Kapitel 6
Alina
Das ist nicht das erste Mal, dass mir jemand gesagt hat, ich könnte sterben, aber das macht Darius' Worte nicht weniger beunruhigend. Besonders, weil ich angesichts des Verlaufs unseres Gesprächs nicht lange nachdenken muss, um zu verstehen.
Vollmond... Kontrollverlust... Es ist offensichtlich.
In meinem Wutanfall habe ich Jared getötet.
Die fragmentierten Bilder in meinem Kopf beginnen Sinn zu ergeben. Trotz der stechenden Schmerzen in meinem Gehirn lasse ich sie zu und versuche, Jareds Gesicht im Chaos zu erkennen. Aber ich sehe nur seinen Rücken, wie er auf eine Tür zugeht... dann rennt er... und ich höre das hektische Klirren von Schlüsseln... und dann schreit er...
„Ich habe ihn getötet“, schließe ich laut, und diese Gewissheit erfüllt mich mit einer Mischung aus Erleichterung und Schrecken, denn obwohl ich glaube, dass er das Ende, das er erhielt, verdient hat, kenne ich die Konsequenzen. „Ich... I-Ich habe es wieder getan... Ich habe jemanden getötet... während ich außer Kontrolle war...“
Meine Augen brennen, und Tränen beginnen zu fließen. Nicht wegen Jared. Es wäre niemals wegen ihm. Ich weine, weil ich diesen Fluch nicht mehr ertragen kann. Selbst jetzt werde ich von Albträumen geplagt, in denen ich die Gesichter von Menschen sehe, die ich nicht erkenne, aber ich weiß, dass ich jeden einzelnen von ihnen getötet habe, und deshalb verfolgen sie mich. Ich mache ihnen keinen Vorwurf.
Es war bei diesem Unfall, an dem Tag, als König Ulric mich und meine Eltern endlich fand – dem Tag meiner ersten Verwandlung. Es passierte früher als erwartet. Ich war nur ein Kind. Aber es passierte, und viele starben.
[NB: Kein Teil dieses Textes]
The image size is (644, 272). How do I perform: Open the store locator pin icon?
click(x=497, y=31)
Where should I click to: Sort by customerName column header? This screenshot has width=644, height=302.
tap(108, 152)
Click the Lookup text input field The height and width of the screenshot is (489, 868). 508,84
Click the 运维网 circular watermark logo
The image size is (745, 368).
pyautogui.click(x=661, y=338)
Was will die Göttin von mir? Warum hat sie sich entschieden, mich am Leben zu halten? Wenn sie einen Mann ausgewählt hat, der versuchen würde, mich zu töten, warum war es dann ich, die ihn tötete?
Der Boden fühlt sich an, als würde er verschwinden. Es ist, als würde ich in die Erde sinken, langsam von einem unsichtbaren Mund verschlungen werden.
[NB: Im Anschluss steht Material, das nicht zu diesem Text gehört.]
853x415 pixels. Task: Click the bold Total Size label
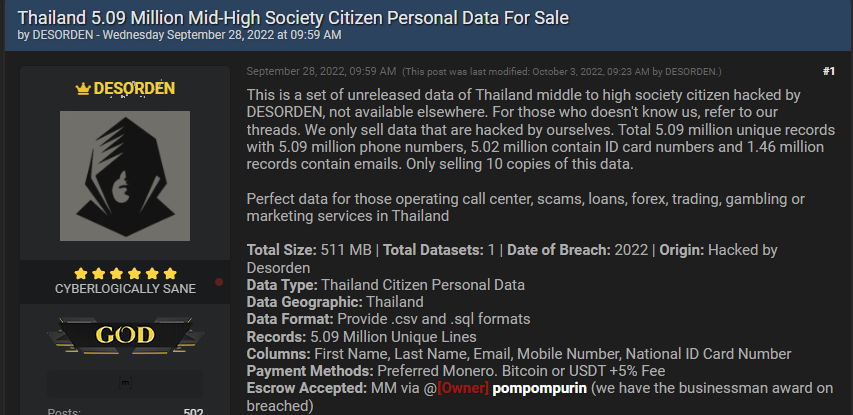click(x=282, y=250)
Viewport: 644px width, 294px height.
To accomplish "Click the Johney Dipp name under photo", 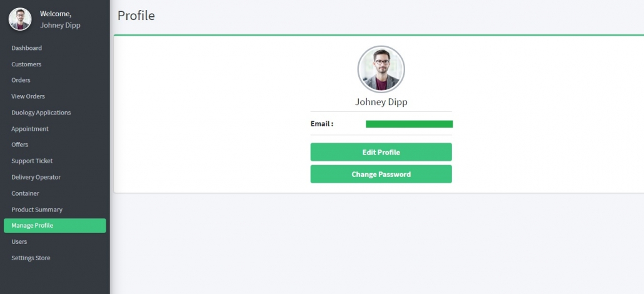I will coord(381,102).
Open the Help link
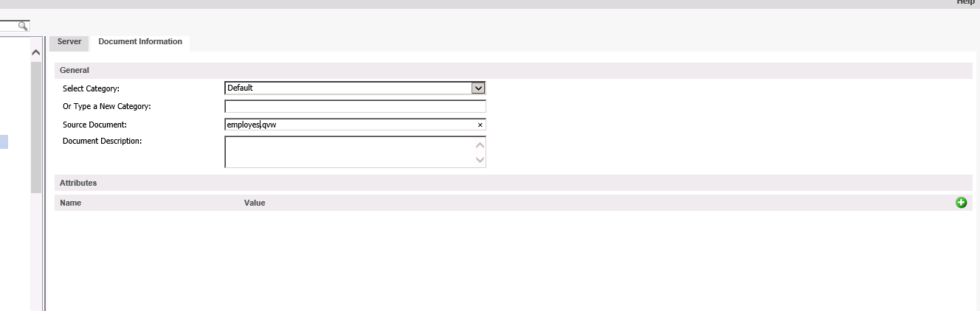Viewport: 980px width, 311px height. [965, 2]
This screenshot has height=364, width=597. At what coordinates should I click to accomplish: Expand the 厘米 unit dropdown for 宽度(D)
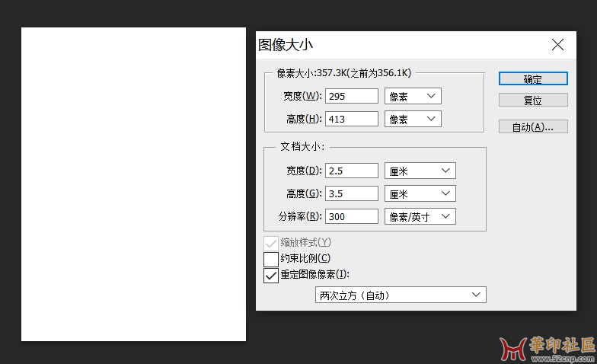pos(420,171)
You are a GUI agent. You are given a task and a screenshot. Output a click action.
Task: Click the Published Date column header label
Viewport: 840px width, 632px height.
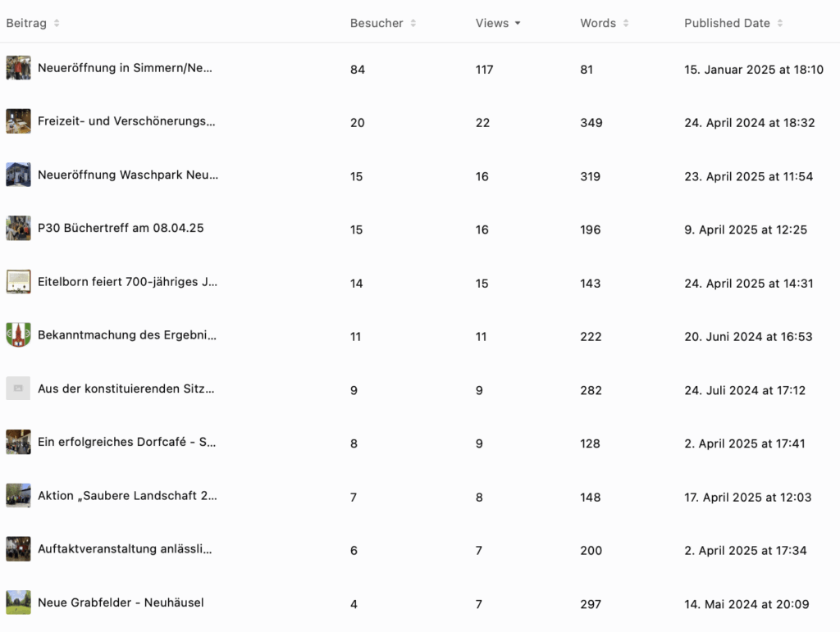pyautogui.click(x=727, y=23)
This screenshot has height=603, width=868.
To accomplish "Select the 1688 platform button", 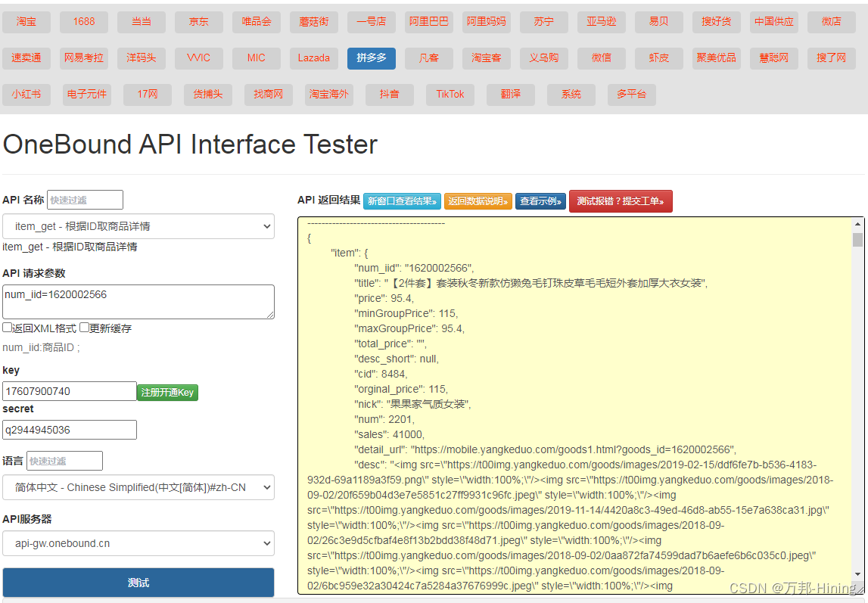I will pos(83,21).
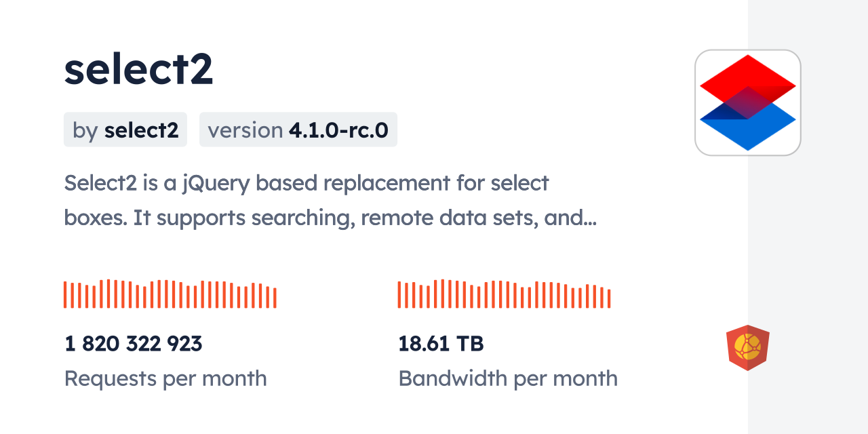Click the "18.61 TB" bandwidth figure

pyautogui.click(x=441, y=344)
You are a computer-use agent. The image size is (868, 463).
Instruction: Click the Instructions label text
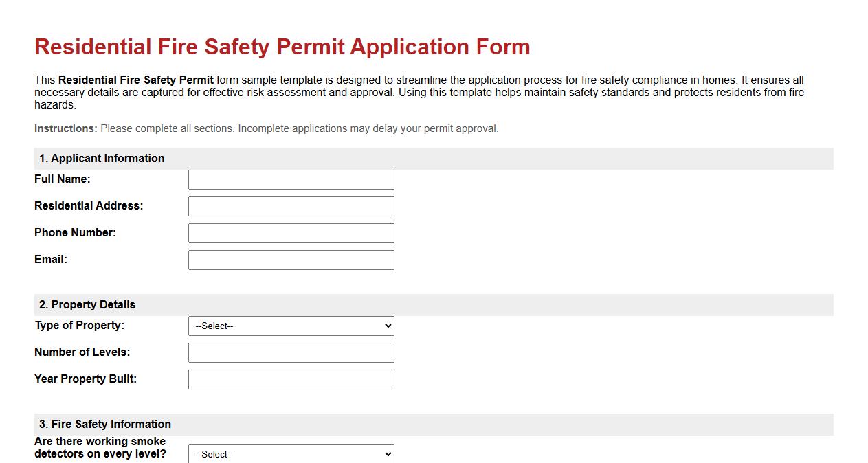point(65,128)
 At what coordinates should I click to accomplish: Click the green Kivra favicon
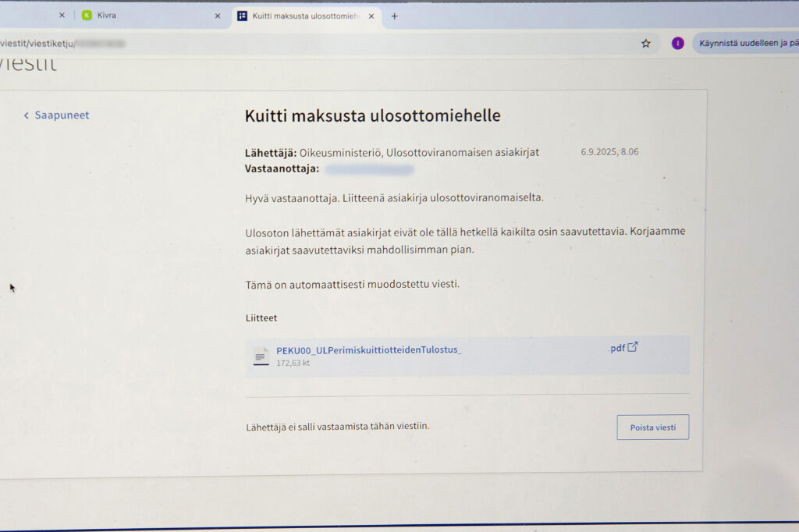87,16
„Alina“, ruft Darius zum ersten Mal seit unserem Kennenlernen meinen Namen, aber seine tiefe Stimme klingt so fern wie ein Flüstern. „Hey, Alina... Schau mich an.“
Ich murmele Dinge, die selbst ich nicht verstehe.
Schluchzer entweichen nacheinander, bis Darius' Hände meine Arme mit einem festen, aber überraschend sanften Griff packen und mich in die reale Welt zurückholen.
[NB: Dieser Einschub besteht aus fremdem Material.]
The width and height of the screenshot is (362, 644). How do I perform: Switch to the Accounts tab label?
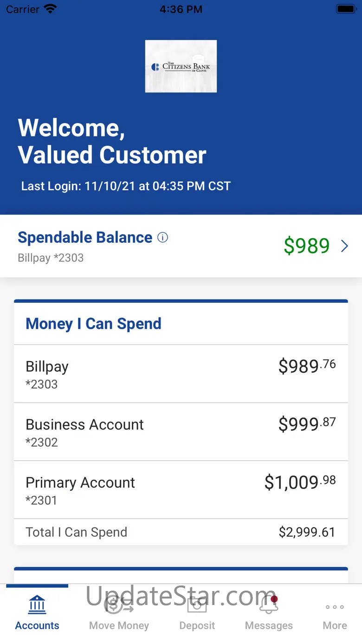tap(37, 625)
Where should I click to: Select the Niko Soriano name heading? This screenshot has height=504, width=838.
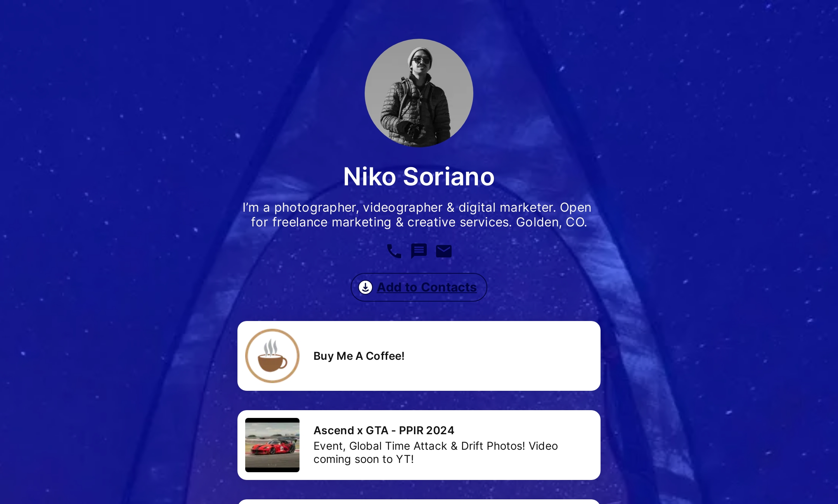(x=419, y=176)

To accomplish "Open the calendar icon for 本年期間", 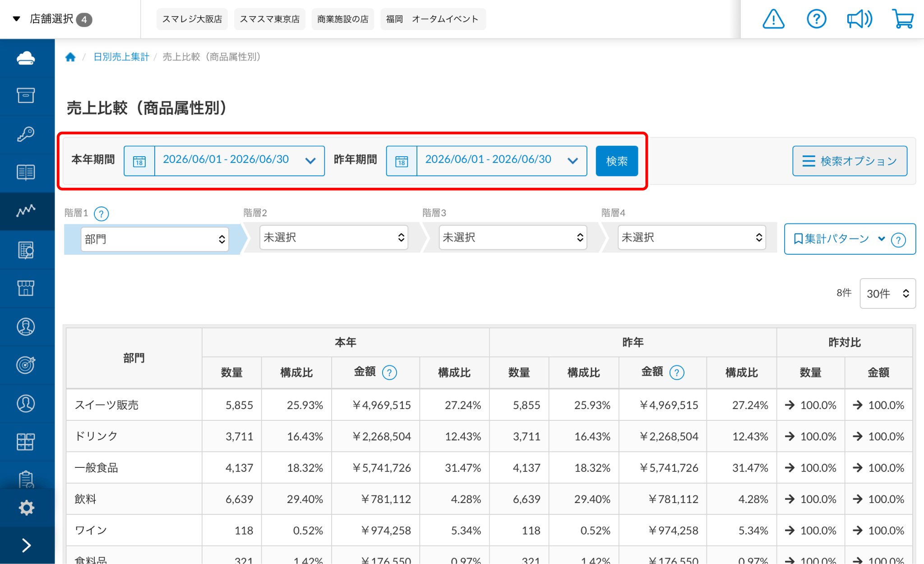I will 139,161.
Benommen drehe ich mein Gesicht zu ihm und finde einen besorgten Blick. Er lässt nicht los, während er zu sprechen beginnt: „Beruhige dich und hör mir jetzt zu.“
Verzweifelt nach Unterstützung greift eine meiner Hände nach ihm und packt unabsichtlich den verbundenen Teil seines Arms. Darius stößt ein Zischen durch zusammengebissene Zähne aus und schließt fest die Augen, als ein Wimmern des Schmerzes, gemischt mit einem Grunzen, meine Ohren erreicht, was mich dazu bringt, sofort meine Hand zurückzuziehen.
„E-Es tut mir leid, ich...“
Mit geschlossenen Augen schüttelt er den Kopf und weist meine Entschuldigung zurück.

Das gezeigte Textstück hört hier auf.